List every line of the listing that contains the string "рестайлинг". Case counts, so match capitalization exactly.
'''
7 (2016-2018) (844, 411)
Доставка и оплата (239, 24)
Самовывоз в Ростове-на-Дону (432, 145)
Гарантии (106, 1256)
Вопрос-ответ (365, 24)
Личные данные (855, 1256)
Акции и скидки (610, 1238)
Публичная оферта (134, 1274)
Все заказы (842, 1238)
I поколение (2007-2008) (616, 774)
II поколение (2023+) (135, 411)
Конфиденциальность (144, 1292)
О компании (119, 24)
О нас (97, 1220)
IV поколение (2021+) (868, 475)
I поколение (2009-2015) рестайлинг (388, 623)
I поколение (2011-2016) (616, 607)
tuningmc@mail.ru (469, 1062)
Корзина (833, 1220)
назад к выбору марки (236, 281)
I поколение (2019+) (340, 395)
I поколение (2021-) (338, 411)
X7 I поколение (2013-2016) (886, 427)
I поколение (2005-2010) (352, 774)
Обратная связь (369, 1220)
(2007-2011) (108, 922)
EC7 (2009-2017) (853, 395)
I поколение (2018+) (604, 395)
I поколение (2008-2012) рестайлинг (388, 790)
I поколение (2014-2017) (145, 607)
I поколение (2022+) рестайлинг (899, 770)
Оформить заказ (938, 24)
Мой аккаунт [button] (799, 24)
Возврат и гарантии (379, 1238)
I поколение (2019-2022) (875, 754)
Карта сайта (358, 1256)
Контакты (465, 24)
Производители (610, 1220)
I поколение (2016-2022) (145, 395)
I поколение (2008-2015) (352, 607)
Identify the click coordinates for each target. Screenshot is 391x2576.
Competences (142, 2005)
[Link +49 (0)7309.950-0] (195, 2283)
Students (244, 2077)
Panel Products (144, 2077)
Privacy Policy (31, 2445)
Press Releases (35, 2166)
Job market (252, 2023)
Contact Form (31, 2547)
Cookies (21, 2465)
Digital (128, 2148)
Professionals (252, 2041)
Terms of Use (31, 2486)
'''
*Written reply*
I поколение (2009-2015) рестайлинг (388, 623)
I поколение (2008-2012) рестайлинг (388, 790)
I поколение (2022+) рестайлинг (899, 770)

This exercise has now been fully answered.